▶ Exercise prompt: Transcribe word for word the lines below from the line with "Click the 이전 back link text" through the line with "2146x1372 pixels.", ends included.

******************************

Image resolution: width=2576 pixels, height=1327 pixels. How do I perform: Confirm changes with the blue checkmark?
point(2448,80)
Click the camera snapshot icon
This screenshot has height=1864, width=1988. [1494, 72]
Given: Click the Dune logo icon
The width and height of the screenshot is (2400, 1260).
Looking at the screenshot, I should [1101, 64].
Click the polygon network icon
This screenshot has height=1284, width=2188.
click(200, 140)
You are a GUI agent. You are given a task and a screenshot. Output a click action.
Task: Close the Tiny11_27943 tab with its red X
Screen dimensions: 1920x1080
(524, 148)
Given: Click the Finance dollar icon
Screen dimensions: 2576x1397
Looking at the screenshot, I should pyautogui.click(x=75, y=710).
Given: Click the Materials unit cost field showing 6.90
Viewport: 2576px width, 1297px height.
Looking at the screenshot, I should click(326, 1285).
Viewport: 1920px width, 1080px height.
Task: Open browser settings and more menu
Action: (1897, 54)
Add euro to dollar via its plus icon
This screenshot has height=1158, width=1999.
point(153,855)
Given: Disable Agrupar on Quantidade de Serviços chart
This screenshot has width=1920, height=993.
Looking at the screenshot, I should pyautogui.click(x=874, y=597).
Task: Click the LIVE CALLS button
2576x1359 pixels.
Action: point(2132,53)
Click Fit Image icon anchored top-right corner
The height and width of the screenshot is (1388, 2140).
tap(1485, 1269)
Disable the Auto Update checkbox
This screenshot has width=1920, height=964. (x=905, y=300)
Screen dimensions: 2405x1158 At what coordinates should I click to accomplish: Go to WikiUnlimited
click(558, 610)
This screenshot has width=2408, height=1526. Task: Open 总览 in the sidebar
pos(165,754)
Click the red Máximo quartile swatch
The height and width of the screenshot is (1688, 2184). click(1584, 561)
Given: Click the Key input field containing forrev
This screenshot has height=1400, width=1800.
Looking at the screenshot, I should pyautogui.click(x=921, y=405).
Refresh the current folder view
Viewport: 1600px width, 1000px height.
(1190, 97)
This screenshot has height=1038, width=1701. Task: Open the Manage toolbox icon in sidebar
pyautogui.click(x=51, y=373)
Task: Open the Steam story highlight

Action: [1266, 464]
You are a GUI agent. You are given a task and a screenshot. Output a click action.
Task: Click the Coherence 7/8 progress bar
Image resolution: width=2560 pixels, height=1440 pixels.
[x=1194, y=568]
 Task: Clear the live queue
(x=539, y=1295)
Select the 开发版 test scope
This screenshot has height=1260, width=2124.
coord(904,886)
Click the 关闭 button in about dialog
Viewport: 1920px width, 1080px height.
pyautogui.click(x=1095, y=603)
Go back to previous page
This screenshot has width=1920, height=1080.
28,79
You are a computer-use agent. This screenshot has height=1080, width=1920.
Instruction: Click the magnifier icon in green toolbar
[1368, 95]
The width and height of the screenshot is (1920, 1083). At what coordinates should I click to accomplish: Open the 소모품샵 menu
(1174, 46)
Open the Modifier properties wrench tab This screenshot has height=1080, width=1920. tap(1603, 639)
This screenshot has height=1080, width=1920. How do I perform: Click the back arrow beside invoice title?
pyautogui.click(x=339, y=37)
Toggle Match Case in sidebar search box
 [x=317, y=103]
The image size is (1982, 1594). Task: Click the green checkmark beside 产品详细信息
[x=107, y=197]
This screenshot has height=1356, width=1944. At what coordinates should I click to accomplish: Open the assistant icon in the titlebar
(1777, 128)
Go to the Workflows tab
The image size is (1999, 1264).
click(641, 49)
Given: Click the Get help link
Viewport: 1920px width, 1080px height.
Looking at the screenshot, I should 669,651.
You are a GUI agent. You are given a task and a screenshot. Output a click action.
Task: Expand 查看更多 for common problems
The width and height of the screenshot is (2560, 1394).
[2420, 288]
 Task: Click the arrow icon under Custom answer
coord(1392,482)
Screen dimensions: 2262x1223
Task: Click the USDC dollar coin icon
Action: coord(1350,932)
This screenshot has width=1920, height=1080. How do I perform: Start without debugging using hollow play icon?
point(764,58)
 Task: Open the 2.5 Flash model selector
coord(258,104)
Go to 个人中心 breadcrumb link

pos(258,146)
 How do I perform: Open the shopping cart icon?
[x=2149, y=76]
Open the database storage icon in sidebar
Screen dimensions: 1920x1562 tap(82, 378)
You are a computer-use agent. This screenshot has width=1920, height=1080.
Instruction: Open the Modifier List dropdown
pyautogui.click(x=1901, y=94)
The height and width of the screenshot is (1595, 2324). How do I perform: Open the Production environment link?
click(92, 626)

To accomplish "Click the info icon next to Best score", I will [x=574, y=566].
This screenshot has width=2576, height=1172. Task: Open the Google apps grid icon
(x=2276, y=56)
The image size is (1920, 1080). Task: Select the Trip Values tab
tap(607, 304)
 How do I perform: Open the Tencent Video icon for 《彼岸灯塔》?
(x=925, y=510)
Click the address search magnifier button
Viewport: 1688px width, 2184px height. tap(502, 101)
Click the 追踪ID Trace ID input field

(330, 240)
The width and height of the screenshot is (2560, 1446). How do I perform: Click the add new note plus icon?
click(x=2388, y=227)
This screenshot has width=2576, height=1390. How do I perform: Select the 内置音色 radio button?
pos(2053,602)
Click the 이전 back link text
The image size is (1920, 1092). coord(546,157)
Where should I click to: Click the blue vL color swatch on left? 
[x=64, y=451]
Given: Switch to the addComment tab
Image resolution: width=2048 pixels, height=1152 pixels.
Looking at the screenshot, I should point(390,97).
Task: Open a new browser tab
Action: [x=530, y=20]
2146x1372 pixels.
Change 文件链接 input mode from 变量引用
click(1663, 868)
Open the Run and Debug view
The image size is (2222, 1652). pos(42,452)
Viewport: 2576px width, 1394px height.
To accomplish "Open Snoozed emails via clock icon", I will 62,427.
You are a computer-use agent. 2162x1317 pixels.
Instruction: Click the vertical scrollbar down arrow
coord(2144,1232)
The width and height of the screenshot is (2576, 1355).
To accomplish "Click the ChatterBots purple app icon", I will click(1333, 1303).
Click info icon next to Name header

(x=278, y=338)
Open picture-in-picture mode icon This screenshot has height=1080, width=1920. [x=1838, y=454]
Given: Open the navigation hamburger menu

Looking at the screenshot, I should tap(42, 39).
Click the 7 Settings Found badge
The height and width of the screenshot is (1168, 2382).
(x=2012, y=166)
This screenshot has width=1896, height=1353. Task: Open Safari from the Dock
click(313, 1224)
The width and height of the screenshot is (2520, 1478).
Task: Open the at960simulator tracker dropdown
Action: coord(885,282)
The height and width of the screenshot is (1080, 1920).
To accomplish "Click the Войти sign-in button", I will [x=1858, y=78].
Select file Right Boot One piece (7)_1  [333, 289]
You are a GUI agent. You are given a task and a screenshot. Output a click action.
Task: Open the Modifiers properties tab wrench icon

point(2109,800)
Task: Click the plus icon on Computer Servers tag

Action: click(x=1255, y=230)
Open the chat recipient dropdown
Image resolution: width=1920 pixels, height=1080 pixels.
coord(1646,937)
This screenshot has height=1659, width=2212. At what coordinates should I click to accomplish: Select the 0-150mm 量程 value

******************************

▶ Problem solution:
Click the 이전 back link text
The image size is (1920, 1092). coord(546,157)
Where should I click to: Click the blue vL color swatch on left? 
[x=64, y=451]
Given: Switch to the addComment tab
Image resolution: width=2048 pixels, height=1152 pixels.
Looking at the screenshot, I should point(390,97).
Task: Open a new browser tab
Action: [x=530, y=20]
2146x1372 pixels.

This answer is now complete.